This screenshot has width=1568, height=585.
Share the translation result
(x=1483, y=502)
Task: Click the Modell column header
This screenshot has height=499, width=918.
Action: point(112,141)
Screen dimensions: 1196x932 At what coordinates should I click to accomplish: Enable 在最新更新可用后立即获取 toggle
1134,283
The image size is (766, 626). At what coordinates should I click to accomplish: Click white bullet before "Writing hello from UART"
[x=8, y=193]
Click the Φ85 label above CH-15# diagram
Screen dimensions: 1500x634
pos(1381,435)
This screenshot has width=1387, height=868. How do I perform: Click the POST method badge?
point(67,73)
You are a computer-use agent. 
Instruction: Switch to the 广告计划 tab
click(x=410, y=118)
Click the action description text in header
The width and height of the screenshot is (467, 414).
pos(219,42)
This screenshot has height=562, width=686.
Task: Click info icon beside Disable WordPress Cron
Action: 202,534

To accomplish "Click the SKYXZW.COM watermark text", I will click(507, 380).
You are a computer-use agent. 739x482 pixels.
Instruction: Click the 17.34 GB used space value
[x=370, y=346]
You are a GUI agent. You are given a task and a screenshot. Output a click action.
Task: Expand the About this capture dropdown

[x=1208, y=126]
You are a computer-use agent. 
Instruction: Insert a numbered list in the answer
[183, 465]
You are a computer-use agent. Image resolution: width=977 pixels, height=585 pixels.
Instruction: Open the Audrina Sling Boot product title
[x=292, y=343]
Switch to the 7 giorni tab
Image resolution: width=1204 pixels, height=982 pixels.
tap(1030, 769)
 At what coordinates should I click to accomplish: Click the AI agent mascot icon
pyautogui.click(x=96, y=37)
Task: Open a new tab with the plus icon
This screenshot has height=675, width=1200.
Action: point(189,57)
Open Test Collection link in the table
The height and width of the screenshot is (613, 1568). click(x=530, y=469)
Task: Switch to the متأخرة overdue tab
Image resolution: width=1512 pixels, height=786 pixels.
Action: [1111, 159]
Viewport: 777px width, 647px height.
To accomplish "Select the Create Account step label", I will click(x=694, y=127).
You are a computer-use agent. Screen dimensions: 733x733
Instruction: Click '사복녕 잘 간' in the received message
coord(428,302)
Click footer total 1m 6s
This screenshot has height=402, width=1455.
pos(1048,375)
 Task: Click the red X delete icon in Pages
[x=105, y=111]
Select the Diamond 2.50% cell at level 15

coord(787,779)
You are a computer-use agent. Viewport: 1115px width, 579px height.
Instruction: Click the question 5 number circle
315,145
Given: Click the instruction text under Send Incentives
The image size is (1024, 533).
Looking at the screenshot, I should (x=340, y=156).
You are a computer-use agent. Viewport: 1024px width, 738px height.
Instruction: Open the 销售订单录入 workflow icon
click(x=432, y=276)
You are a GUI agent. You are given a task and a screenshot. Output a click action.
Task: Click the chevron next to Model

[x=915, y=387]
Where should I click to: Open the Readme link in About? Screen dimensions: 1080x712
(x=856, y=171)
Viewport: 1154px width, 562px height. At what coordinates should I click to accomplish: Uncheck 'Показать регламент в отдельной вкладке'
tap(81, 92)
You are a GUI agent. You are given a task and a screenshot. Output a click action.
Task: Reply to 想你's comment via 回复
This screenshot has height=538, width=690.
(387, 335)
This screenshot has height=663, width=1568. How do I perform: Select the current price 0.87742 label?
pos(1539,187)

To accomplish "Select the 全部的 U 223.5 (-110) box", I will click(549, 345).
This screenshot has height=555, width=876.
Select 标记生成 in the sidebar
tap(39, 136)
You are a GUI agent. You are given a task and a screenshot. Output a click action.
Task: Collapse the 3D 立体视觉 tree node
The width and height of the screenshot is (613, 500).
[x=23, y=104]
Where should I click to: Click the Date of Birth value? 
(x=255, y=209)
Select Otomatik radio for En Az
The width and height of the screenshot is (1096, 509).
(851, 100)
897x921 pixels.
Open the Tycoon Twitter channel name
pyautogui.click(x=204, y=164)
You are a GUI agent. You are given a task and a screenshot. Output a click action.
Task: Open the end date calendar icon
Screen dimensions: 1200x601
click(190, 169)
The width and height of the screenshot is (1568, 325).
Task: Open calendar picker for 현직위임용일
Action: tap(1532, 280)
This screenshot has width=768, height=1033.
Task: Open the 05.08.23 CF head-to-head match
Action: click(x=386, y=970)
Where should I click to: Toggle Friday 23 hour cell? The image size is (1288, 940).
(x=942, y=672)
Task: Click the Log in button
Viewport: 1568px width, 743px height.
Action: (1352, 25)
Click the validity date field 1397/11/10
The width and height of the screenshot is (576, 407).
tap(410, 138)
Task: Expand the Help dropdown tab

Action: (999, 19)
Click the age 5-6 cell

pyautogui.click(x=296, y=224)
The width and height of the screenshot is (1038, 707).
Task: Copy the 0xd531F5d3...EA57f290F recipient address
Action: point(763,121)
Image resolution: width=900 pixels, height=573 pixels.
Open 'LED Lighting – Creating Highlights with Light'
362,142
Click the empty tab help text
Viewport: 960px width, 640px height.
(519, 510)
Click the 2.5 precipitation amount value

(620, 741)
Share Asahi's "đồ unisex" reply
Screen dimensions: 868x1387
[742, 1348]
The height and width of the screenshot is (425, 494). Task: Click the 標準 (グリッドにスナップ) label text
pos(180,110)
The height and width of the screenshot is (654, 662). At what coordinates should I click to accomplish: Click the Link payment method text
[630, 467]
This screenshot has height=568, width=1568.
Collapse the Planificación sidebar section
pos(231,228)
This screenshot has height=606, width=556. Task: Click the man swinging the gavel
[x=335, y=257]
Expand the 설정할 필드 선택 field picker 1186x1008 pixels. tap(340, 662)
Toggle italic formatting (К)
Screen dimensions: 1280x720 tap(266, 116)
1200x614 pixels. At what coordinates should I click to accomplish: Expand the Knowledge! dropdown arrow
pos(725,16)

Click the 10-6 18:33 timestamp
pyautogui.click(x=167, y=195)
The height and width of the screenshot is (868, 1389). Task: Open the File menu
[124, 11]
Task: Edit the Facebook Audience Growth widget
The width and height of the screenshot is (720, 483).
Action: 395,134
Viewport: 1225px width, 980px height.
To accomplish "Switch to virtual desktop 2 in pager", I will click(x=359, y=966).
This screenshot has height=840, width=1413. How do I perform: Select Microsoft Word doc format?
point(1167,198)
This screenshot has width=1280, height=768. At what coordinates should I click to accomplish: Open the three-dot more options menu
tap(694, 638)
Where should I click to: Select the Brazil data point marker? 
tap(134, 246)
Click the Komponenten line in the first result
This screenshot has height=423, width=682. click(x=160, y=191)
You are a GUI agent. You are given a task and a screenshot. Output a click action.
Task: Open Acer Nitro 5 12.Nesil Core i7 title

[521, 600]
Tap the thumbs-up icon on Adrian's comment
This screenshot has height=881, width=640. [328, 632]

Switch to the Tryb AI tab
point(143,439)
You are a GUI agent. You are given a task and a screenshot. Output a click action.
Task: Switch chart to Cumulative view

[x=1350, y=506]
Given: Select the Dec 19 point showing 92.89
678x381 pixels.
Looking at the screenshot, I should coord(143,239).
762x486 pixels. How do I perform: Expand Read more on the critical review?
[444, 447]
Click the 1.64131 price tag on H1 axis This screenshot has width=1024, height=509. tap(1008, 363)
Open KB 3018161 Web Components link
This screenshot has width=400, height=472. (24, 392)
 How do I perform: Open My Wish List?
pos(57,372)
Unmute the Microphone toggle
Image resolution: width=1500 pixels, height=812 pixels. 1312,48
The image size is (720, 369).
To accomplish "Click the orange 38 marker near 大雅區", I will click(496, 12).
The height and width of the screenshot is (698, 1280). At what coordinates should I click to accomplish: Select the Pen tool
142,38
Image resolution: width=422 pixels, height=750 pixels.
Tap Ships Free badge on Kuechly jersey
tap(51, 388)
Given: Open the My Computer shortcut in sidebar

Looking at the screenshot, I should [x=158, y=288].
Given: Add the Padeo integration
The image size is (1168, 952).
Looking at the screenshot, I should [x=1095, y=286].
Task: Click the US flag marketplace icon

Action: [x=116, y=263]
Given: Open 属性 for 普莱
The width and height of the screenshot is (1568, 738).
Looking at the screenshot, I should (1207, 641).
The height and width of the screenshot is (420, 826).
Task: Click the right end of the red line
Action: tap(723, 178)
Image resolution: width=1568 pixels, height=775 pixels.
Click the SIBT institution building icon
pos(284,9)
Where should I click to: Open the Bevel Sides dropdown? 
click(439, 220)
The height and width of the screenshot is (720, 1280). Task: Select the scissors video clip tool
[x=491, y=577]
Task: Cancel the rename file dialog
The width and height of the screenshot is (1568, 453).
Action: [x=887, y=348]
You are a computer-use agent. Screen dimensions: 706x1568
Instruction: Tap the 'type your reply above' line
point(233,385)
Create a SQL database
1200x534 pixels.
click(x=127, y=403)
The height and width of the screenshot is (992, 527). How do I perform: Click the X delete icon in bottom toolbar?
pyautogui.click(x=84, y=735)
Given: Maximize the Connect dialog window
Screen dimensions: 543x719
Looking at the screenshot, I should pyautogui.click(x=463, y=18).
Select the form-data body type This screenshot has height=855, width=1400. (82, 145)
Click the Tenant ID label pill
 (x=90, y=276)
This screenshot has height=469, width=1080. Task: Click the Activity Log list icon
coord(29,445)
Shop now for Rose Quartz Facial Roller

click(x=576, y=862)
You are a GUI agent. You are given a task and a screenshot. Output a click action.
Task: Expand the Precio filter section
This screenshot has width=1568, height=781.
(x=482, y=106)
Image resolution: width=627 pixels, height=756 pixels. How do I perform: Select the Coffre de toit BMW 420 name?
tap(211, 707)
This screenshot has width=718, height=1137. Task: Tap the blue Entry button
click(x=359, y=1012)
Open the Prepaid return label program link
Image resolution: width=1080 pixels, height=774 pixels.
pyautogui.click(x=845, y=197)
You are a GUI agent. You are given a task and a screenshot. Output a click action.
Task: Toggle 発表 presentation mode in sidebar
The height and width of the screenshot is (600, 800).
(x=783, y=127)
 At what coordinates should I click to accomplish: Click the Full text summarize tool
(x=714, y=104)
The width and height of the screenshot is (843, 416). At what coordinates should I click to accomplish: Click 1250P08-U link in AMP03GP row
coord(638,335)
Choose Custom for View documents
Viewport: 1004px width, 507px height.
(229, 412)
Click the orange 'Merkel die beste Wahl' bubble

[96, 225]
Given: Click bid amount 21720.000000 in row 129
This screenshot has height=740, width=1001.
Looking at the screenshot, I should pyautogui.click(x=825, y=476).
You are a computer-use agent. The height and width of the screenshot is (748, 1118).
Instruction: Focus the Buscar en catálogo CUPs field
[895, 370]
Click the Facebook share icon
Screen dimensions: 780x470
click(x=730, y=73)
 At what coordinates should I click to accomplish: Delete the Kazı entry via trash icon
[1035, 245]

◆ ◆ ◆ ◆

The answer should be all lines from the entries above that hold the word "Create".

## Result for this exercise
To accomplish "Select the Create Account step label", I will click(x=694, y=127).
Create a SQL database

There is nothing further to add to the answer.